Copy the records below word for word, starting at the line that contains "Click the Dependency" and ending at the line that contains "[x=401, y=211]".

## ENTRIES PROVIDED:
______________________________

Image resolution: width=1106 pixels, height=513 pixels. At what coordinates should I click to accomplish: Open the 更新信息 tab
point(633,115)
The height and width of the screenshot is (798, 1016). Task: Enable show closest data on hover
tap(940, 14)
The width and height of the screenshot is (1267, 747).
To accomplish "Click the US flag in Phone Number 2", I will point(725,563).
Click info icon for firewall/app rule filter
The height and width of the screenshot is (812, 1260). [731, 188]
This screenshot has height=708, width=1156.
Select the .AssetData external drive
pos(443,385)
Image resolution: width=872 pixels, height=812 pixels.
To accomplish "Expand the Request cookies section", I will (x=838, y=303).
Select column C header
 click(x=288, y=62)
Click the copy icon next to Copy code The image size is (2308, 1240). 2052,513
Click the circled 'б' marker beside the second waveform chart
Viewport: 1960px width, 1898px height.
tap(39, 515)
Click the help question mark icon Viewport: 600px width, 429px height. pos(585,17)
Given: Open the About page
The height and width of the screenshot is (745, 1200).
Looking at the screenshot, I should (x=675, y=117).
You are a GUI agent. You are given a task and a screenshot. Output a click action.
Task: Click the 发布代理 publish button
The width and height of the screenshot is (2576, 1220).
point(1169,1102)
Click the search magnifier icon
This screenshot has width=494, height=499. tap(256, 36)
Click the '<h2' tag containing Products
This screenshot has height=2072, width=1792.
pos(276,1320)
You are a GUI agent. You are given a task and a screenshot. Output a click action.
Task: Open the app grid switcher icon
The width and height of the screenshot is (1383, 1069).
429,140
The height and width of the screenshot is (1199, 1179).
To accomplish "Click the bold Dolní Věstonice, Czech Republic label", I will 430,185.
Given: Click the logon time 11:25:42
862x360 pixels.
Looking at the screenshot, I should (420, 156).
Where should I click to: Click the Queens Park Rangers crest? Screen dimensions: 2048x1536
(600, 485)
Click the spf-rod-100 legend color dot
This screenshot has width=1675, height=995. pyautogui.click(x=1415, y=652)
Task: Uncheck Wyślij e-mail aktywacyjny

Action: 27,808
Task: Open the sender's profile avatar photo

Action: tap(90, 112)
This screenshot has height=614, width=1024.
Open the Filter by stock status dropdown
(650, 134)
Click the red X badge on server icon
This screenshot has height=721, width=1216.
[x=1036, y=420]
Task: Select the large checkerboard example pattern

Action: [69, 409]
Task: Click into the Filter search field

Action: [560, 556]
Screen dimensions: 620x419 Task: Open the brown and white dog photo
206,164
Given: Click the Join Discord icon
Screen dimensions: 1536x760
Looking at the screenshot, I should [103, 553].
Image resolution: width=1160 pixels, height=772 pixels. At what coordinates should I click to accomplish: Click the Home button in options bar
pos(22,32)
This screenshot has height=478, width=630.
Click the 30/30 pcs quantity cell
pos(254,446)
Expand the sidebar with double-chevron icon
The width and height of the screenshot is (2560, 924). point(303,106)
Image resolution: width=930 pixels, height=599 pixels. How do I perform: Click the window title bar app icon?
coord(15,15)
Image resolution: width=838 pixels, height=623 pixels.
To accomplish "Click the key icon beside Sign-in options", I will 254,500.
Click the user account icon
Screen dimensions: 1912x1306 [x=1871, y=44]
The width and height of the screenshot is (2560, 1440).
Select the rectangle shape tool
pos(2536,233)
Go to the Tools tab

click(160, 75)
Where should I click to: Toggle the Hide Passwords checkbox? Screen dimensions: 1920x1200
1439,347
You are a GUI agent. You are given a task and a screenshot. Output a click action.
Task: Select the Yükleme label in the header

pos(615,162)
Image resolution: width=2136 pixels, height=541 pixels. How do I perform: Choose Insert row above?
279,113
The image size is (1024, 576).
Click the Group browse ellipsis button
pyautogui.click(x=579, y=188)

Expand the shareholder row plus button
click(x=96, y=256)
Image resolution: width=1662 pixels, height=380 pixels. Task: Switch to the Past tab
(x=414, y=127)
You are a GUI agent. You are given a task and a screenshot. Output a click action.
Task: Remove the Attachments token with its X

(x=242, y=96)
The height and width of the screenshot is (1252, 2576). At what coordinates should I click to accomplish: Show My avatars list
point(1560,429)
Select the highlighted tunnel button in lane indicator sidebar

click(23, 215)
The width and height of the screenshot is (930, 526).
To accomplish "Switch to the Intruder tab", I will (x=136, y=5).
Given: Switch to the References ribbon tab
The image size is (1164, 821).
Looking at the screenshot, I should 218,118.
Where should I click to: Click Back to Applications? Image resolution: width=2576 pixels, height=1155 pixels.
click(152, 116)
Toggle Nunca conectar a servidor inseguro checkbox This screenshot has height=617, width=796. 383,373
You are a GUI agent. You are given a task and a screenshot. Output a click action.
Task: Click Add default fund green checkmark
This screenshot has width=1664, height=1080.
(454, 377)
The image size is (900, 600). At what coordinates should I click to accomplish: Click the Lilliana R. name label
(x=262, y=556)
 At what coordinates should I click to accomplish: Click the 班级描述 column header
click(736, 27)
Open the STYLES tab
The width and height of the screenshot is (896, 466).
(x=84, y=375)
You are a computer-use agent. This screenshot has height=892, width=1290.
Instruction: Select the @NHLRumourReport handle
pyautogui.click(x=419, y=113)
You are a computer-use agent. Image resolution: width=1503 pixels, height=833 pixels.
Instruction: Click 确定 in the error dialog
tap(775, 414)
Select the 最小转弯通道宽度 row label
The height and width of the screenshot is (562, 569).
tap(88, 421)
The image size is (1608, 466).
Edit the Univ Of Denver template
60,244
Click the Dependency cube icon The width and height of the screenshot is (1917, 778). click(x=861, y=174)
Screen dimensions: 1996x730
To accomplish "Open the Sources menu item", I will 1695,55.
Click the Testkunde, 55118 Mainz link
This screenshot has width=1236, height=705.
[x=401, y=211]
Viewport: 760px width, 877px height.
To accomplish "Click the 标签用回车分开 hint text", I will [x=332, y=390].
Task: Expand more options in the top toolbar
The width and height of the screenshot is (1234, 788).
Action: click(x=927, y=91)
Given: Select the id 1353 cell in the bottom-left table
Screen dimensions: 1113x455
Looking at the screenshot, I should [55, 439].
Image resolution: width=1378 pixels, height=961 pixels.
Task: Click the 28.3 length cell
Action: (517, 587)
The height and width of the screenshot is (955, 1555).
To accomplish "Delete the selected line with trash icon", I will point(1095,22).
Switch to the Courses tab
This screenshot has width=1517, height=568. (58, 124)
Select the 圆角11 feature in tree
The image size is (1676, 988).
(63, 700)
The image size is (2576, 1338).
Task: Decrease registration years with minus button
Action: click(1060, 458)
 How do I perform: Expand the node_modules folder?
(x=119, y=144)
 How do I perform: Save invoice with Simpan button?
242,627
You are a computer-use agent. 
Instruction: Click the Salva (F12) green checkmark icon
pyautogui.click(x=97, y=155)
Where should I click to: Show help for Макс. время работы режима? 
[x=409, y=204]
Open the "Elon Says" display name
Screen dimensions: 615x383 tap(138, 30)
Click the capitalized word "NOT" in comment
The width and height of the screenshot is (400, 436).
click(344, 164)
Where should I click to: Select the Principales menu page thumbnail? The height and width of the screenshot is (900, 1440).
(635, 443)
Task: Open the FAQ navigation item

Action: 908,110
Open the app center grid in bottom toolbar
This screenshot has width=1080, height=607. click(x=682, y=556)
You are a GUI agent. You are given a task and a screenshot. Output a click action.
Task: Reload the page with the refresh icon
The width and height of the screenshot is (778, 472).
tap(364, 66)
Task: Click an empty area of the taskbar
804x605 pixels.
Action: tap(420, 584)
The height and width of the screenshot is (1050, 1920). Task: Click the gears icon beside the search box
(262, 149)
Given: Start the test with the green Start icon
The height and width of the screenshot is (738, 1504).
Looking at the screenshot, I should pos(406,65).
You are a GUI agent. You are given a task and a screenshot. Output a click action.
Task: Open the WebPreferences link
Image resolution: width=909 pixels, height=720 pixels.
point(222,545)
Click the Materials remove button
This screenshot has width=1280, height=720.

______________________________

## SOLUTION BELOW:
Click the Dependency cube icon The width and height of the screenshot is (1917, 778). click(x=861, y=174)
Screen dimensions: 1996x730
To accomplish "Open the Sources menu item", I will 1695,55.
Click the Testkunde, 55118 Mainz link
This screenshot has width=1236, height=705.
[x=401, y=211]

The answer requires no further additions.